The latest economic data are undeniably good. Often above expectations even. In May, for example, retail sales in the eurozone were barely 5 percent below those of last year. There is a good chance that in June the damage will be undone, despite differences between nations that have been more or less affected by the corona crisis. But overall, the recovery does indeed appear to be V-like.
However, let’s not jump to conclusions as recovery certainly isn’t a reality yet. The American, Brazilian or Indian virus curves are both logical and known illustrations of this. Or look at some figures from the IMF. In January, this institution expected that GDP per capita would increase in 160 countries in 2020. That has been adjusted to a decrease in 170 countries. As long as this has not recovered, the ‘V’ isn’t complete yet.
Now, the size of an economy is one thing, quality is another. Perhaps the coronavirus can ultimately yield something positive in that qualitative domain.

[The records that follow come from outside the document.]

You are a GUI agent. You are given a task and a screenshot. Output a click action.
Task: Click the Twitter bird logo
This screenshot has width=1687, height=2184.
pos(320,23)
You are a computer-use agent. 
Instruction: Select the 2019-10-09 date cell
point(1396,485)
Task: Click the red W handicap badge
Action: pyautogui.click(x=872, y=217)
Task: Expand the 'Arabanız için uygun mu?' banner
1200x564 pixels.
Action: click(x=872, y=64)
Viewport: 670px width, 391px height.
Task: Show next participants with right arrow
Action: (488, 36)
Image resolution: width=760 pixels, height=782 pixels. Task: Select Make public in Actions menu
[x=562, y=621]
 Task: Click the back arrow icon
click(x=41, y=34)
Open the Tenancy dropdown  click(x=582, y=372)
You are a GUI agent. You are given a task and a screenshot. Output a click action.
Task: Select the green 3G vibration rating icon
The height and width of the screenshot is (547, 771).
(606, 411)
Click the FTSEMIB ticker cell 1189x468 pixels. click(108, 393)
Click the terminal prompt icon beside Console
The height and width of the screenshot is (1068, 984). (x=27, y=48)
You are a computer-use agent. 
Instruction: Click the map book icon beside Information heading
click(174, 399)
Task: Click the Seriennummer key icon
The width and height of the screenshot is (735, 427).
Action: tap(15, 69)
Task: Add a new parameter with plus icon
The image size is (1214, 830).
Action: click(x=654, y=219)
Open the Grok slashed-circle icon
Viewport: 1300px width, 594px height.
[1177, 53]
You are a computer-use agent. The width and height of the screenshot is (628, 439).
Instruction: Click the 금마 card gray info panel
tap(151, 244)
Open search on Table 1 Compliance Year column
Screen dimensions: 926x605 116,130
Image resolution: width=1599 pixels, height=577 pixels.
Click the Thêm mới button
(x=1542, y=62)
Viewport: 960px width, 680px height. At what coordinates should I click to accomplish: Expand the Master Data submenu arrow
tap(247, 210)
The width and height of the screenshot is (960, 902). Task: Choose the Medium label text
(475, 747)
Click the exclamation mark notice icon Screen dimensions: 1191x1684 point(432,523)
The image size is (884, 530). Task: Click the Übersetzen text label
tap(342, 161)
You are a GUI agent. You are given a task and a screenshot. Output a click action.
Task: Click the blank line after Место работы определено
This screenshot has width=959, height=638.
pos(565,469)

First at the micro level. From March we all took a speed course in digital working. Successfully. Which perhaps makes it less logical or necessary to be in a traffic jam every day. Many people have experienced this as something very positive in their personal lives. If we continue on this road, the environment will experience the same.
But also at a macro level we can make quality improvements. In the eurozone, for example. Next week, state and government leaders meet in the European Council. If an agreement on a Recovery Fund is worthy of the name, its importance will go beyond a bag of money to boost the economy. Collecting that money together and working partly with donations is a step towards joint budgetary policy, which will be a qualitative step in European integration and decisiveness.
This doesn’t mean that government involvement in the economy is good by definition. There are solid reasons why, since the 1980s, under the impulse of Reagan and Thatcher, governments have mainly pulled back. But in this crisis, they intervene massively in supporting families and businesses. Their role will also increase in the future economies.
And if that’s the case, Europe might as well do it together. To claim its place among those other blocks. Especially when those politicians are among the less reliable. And when digitisation and sustainability of the economy, boundless growth domains, are indeed priorities.